### What to work on
**1)** In the essay on racing drivers and competition, what did the writer's sister call parents who don't openly push their kids to compete?
**2)** Name every person in the essay on racing drivers and competition who is identified by full name.
— begin Text section —
Sebastian Vettel    Niki Lauda

Both the champions were complaining to their pits. “Screaming like a child” Lauda said. We were children screaming at a beleaguered Mom in the front passenger’s seat. So “child” fits the scene. But still that wasn’t the element that had been bothering me a few weeks before as I watched a petulant Lewis Hamilton snub a suddenly luckier-than-he Nico Rosberg. “Child” covered that, too.

But Lauda’s remarks swirled it all into focus. These grown men treat competition like children. Just read a few articles by child psychologists on childhood and competition. Some have written books on the destructive effect competition has on little developing egos. You’ve probably seen protectors of self-esteem introduce prizes-for-everyone at kiddy parties—which I certainly don’t object to. Parties are parties. And if you’ve seen kids you’ve seen tears when losing a game is something they can’t quite handle.

Today’s drivers started racing as tots, with helmeted heads barely balanced on reedy necks. Probably their hand-eye coordination developed faster than the neighbor kid’s did. And probably they had the sort of parents who noticed who had greener grass or played more holes of golf on a given weekend. Not competitively really, just noticing.

Kids just notice, too. Particularly how doing something better or earlier or faster or more often can put that special look on Dad’s face. Competition seems to produce the most varied reactions in similar people as anything I can think of. Kids learn early and easily what’s important to parents and that is a guidepost to behavior. Even parents who don’t overtly push their kids in competitive situations (my sister when she was a director of a children’s theater group in California called those parents “Dancing Mothers”) can communicate crushing disappointment to a child. Some kids can handle it, some can’t.

I had two nephews, brothers, who responded as differently as possible to competition. One was blithely oblivious to the pressure. He swam as well as he could that day and sometimes did better than most, but he always had a great time. The water got them equally wet but his older brother would brood the rest of the day if he didn’t win. Yet both as young adults and in different years won a title setting them apart as the best trombonist in all of California. Guess which one—retired from a marketing career now—still plays his horn. And owns a sweatshirt that reads “I may be old but I heard all the great bands.”
— end Text section —
— begin Given material —
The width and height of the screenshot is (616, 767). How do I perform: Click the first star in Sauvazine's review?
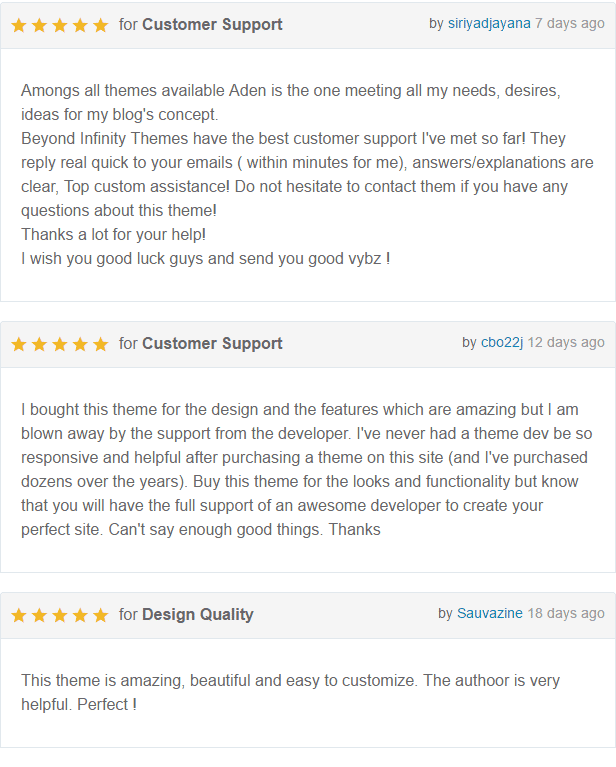[x=19, y=615]
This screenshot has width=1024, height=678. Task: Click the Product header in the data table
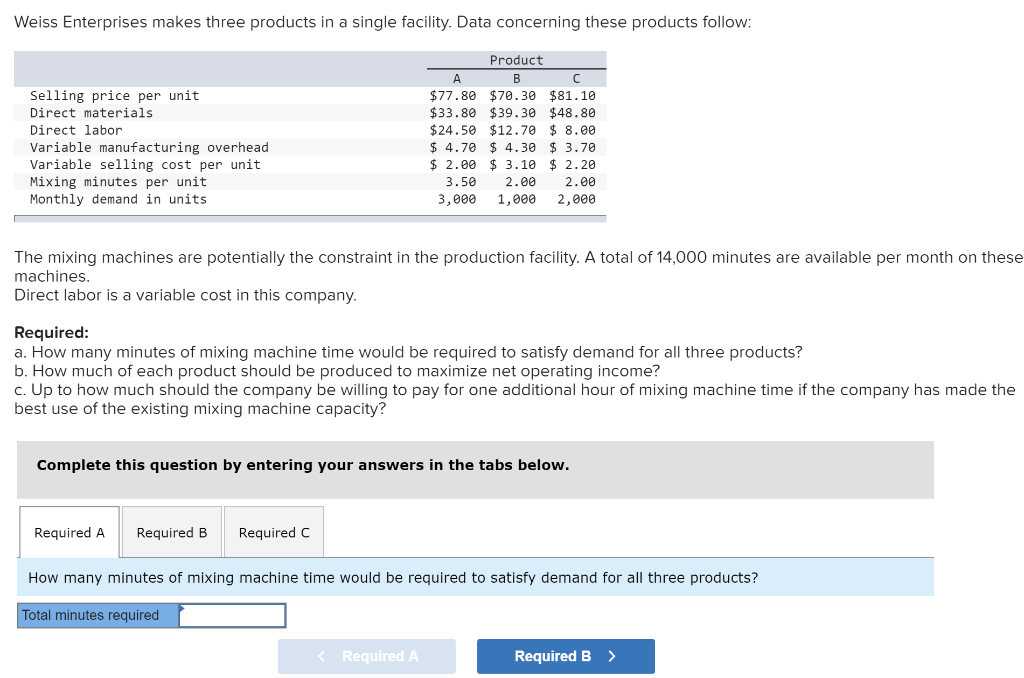pos(517,60)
— end Given material —
### Solutions to the problems
**1)** "Dancing Mothers"

**2)** Sebastian Vettel, Niki Lauda, Lewis Hamilton, Nico Rosberg